> _TASK TO COMPLETE_
If a line in the entries below contains the word "computer", it counts; report how many such lines there are, and only that number.

——————

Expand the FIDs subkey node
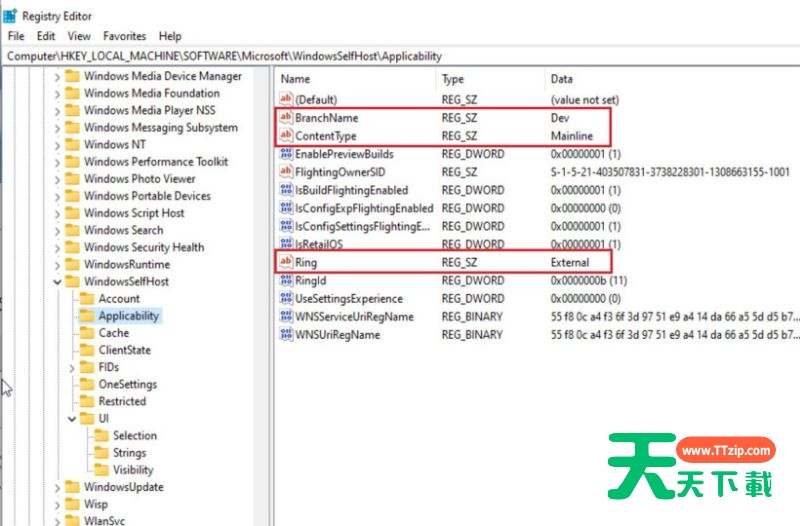800x526 pixels. (71, 367)
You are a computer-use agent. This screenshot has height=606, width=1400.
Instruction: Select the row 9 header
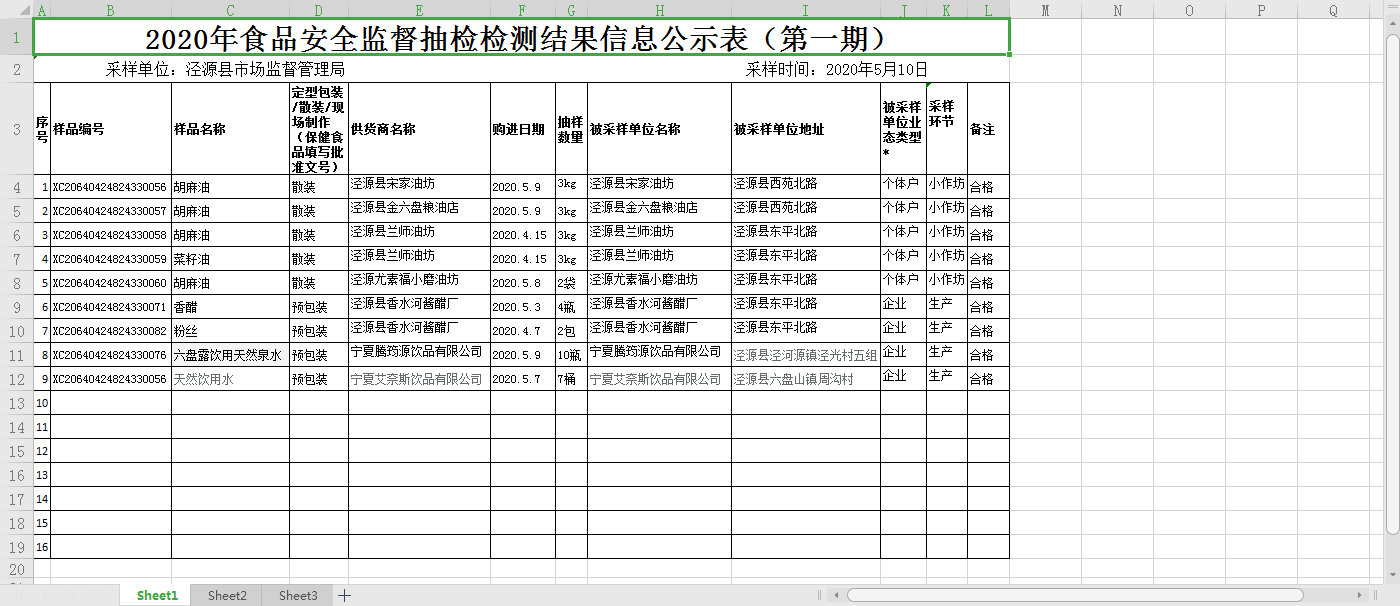[x=16, y=307]
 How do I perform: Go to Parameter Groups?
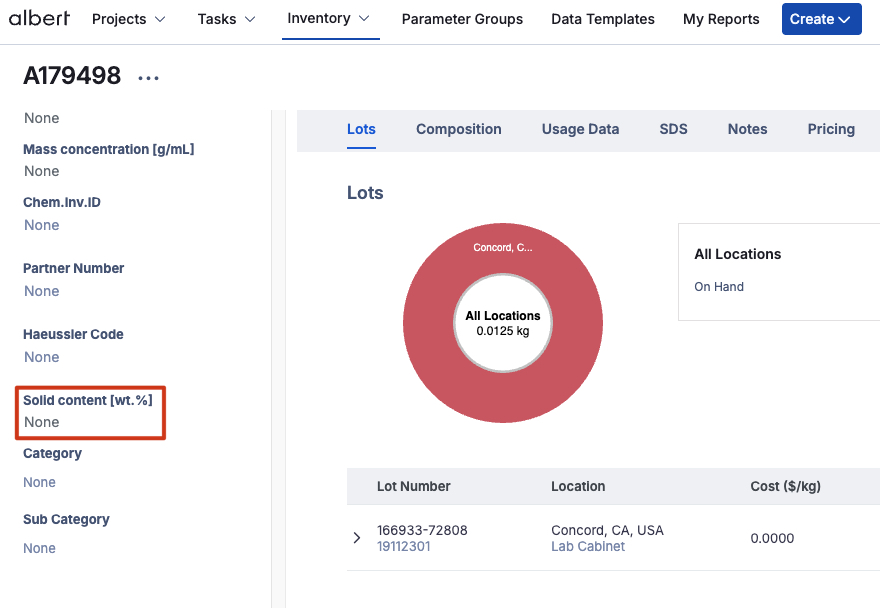(462, 19)
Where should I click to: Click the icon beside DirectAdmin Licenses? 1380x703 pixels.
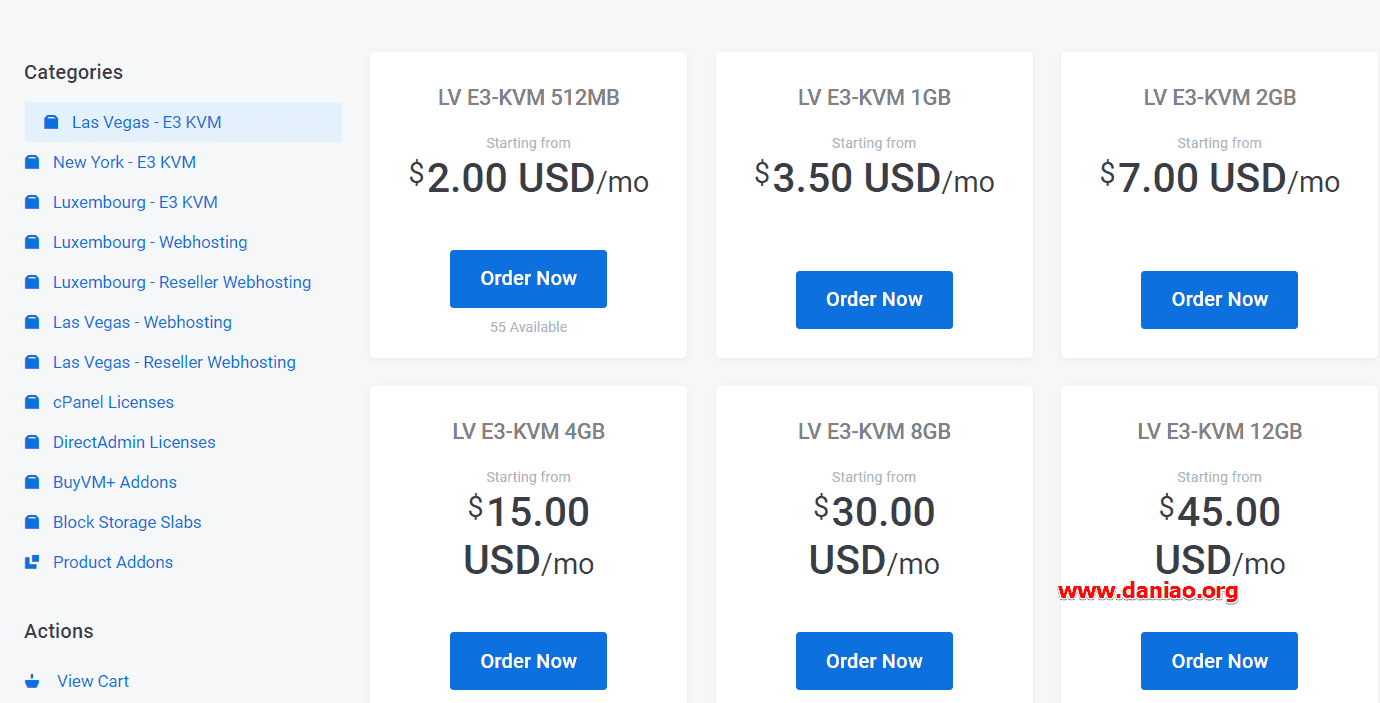pos(32,442)
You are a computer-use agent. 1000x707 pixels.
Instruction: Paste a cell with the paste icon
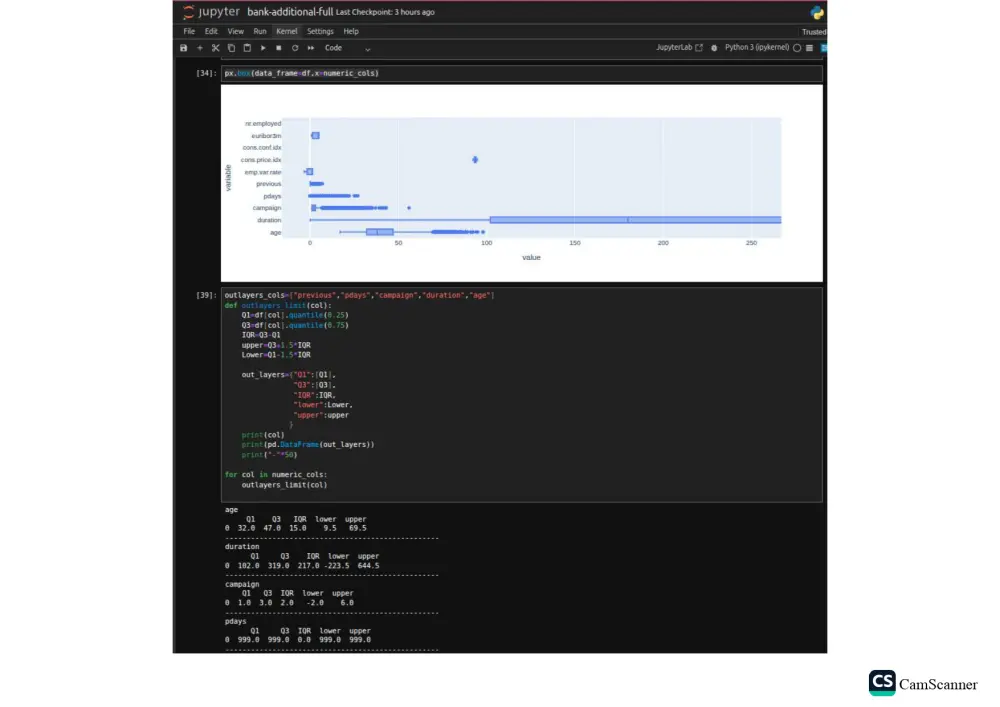tap(246, 47)
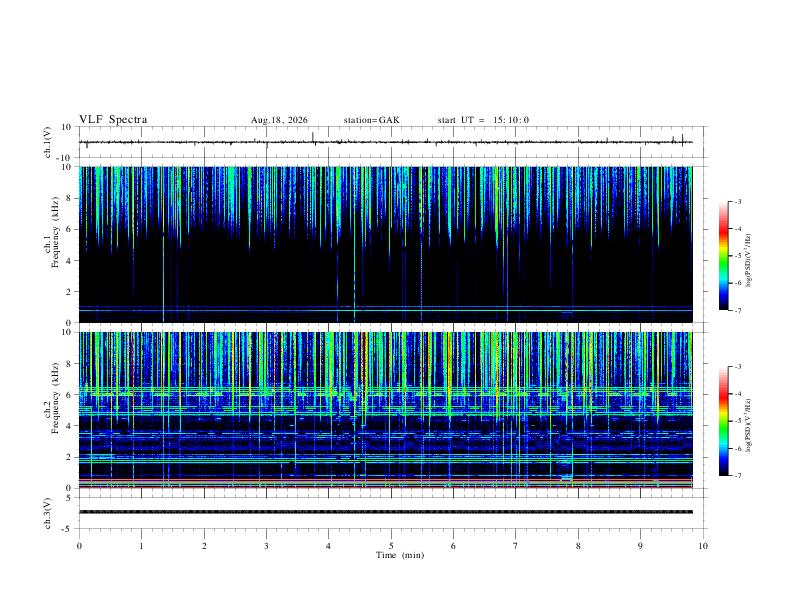
Task: Click the 'start UT = 15:10:0' label
Action: pos(483,120)
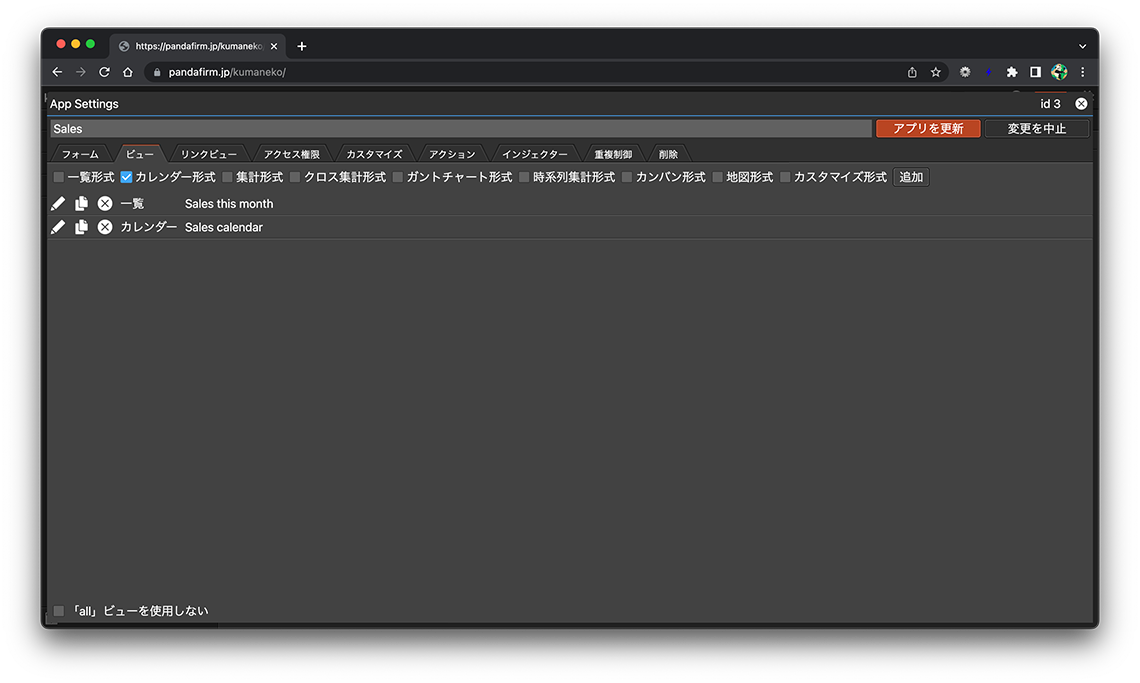This screenshot has width=1140, height=683.
Task: Click the pencil edit icon for Sales this month
Action: 58,204
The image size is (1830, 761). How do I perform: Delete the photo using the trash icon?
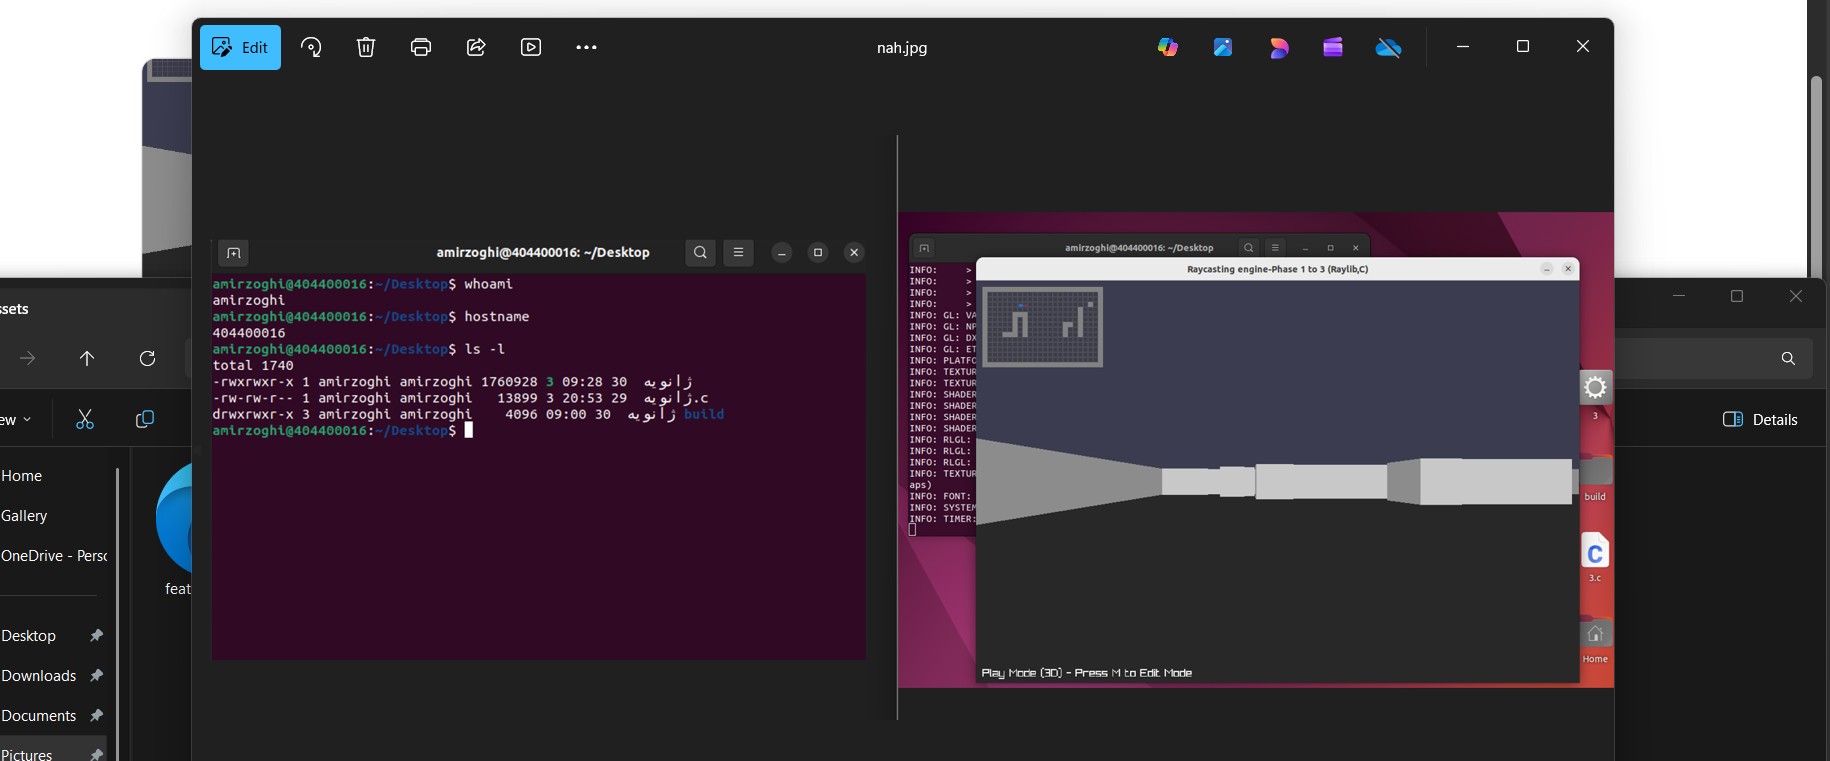point(366,47)
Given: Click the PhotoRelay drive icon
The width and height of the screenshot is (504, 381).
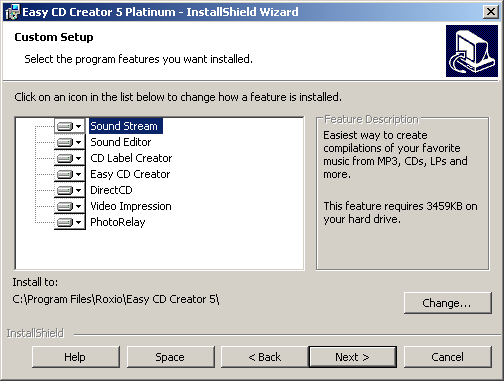Looking at the screenshot, I should point(65,222).
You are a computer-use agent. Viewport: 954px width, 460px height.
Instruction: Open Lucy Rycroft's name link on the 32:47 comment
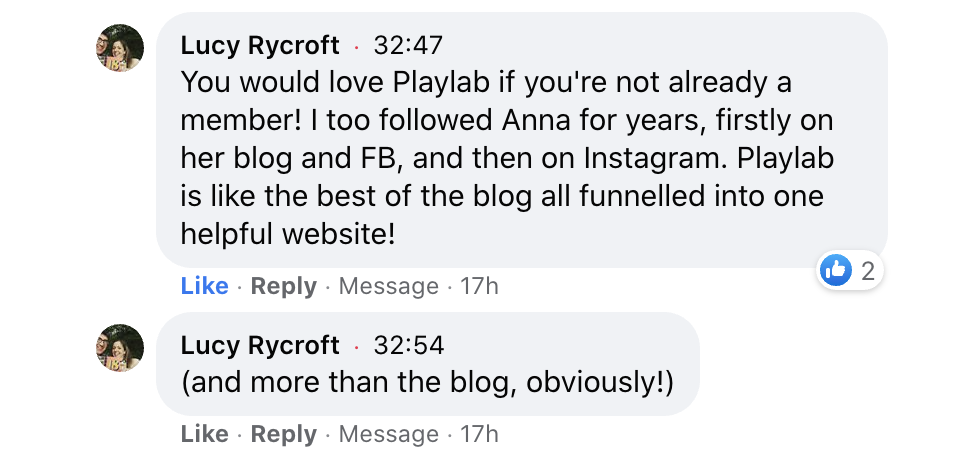click(260, 45)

——————

> _WORKED SOLUTION_
3